WHAT TO DO: Count the lines in the listing below that contain the string "menu". Give only the number.

[BEGIN DATA PROVIDED]

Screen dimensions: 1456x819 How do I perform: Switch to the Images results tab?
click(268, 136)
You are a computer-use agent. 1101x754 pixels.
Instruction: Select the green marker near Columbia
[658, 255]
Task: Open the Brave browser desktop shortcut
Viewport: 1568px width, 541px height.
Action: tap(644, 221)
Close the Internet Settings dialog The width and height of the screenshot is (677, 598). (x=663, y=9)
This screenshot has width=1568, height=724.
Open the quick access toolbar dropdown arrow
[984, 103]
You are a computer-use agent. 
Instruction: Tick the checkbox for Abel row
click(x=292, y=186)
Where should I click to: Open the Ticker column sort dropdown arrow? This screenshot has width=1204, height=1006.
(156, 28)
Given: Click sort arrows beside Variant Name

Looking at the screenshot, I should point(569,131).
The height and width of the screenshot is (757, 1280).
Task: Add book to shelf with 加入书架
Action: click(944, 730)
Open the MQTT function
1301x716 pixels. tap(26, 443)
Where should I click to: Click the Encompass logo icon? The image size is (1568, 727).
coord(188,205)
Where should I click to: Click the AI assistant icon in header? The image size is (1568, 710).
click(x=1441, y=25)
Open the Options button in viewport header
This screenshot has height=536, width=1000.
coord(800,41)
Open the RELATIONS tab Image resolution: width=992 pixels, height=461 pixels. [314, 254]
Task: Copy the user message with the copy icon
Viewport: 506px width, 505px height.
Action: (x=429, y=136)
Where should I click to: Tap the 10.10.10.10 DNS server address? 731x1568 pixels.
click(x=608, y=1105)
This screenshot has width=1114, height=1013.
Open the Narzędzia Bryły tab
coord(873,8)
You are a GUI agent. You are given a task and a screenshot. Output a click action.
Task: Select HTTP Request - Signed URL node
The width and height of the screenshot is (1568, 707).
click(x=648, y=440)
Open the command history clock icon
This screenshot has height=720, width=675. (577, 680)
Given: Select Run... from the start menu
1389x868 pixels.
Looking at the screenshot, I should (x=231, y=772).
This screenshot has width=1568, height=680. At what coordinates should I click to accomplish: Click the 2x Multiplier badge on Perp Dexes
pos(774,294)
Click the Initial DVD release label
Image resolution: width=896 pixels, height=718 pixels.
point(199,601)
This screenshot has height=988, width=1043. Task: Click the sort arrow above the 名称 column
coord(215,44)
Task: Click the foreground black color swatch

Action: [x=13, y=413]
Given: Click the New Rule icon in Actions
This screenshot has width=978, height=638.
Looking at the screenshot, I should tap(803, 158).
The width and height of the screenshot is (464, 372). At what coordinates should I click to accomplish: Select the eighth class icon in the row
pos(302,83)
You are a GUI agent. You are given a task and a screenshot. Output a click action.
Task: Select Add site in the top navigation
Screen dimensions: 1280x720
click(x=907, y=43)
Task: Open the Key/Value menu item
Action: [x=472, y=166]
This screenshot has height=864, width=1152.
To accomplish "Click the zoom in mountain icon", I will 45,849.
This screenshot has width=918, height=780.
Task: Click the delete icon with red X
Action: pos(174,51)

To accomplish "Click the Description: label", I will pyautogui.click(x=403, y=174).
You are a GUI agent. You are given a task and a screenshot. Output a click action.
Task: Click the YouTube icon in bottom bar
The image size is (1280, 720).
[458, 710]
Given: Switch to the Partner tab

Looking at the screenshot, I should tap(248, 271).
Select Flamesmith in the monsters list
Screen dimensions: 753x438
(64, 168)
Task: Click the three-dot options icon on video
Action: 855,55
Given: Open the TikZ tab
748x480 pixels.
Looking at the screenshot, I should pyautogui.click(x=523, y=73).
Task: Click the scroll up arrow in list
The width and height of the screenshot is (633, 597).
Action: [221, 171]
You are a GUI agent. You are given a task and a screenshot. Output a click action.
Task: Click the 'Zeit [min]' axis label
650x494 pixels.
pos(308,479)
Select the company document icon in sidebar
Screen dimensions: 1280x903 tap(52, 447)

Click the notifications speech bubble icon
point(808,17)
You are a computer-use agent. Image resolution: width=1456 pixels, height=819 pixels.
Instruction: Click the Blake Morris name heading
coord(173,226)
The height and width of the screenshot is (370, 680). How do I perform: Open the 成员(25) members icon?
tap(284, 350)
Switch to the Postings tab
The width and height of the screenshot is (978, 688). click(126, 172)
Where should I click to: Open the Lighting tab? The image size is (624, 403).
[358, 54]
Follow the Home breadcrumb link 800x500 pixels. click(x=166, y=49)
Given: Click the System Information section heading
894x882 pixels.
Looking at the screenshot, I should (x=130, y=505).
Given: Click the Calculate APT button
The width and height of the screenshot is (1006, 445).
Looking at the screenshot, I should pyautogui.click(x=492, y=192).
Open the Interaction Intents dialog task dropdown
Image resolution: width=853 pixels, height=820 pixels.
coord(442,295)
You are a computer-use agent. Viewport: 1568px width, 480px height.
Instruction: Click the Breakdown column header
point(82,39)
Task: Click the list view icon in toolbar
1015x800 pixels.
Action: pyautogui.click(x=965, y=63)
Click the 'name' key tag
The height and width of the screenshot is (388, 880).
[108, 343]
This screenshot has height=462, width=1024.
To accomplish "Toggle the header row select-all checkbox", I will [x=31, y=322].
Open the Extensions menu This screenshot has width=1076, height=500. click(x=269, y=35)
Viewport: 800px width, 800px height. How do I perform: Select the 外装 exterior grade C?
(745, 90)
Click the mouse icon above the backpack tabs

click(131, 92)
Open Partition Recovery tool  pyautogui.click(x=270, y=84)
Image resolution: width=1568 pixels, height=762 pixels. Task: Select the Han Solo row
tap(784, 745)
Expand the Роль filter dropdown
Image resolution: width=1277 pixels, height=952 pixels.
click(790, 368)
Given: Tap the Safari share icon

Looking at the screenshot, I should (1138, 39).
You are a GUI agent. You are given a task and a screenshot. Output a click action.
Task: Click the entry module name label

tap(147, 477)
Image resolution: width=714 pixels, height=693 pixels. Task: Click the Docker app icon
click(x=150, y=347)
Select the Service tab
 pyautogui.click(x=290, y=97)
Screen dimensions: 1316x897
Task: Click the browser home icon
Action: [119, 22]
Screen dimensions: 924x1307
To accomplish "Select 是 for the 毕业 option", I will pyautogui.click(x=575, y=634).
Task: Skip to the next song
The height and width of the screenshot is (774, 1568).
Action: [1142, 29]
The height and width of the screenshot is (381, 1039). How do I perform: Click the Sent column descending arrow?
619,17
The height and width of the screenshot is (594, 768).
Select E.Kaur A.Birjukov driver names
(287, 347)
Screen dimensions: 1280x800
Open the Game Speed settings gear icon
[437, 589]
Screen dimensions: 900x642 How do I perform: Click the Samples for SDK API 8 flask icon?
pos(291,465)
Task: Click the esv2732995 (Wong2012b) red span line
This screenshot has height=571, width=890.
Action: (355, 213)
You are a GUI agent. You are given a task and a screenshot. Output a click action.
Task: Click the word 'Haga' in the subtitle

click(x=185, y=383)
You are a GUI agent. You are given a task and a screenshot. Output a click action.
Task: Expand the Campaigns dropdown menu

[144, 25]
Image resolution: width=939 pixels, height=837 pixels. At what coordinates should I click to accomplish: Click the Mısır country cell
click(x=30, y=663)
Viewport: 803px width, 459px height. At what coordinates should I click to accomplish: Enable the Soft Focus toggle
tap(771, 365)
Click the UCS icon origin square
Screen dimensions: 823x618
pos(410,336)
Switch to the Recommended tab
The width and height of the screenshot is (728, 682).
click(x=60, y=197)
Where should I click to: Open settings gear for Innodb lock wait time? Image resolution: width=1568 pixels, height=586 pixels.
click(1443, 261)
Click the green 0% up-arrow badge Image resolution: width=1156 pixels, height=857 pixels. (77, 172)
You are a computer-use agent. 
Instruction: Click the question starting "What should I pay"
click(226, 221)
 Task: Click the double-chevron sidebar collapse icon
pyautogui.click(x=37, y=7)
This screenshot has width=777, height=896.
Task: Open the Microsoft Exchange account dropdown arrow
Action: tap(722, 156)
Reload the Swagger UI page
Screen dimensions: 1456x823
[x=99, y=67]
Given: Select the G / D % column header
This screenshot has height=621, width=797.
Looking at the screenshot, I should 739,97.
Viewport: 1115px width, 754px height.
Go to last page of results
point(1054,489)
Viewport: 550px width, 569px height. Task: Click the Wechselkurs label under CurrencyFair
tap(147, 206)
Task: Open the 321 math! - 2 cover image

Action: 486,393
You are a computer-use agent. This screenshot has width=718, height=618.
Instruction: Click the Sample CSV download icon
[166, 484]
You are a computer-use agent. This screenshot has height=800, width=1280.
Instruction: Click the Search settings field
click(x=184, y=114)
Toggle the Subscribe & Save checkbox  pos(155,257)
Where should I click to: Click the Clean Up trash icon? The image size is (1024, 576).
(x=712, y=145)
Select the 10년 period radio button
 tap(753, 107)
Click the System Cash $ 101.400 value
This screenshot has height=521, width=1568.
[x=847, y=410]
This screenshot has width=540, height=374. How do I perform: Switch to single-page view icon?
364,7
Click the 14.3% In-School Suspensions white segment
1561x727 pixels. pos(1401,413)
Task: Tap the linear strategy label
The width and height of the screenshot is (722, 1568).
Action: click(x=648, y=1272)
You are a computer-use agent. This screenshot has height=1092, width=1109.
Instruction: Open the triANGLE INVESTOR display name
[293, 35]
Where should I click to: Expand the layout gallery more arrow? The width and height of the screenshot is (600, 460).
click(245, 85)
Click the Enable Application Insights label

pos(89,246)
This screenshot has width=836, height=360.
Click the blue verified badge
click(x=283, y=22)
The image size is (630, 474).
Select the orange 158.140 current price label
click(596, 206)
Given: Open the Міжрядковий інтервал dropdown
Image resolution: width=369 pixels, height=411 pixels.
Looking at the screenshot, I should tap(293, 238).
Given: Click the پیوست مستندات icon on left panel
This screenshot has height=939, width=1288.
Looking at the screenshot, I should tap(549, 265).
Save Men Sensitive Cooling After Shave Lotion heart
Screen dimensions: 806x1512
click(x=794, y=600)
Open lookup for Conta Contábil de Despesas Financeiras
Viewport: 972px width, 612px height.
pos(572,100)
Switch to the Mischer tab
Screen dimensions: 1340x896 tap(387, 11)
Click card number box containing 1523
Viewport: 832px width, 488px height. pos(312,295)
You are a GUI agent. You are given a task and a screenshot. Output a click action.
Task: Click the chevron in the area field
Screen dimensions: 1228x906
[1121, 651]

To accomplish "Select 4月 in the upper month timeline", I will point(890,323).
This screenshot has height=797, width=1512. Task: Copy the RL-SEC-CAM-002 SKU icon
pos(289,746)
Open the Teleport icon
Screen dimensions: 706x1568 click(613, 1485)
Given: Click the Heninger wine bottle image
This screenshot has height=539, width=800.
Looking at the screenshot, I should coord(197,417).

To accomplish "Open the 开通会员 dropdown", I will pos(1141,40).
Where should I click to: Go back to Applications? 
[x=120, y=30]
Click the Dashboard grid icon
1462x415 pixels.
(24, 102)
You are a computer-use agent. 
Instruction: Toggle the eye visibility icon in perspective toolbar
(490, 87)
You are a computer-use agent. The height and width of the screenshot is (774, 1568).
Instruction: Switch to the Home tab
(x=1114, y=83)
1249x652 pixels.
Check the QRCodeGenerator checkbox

[END DATA PROVIDED]

EXERCISE RESULT: 4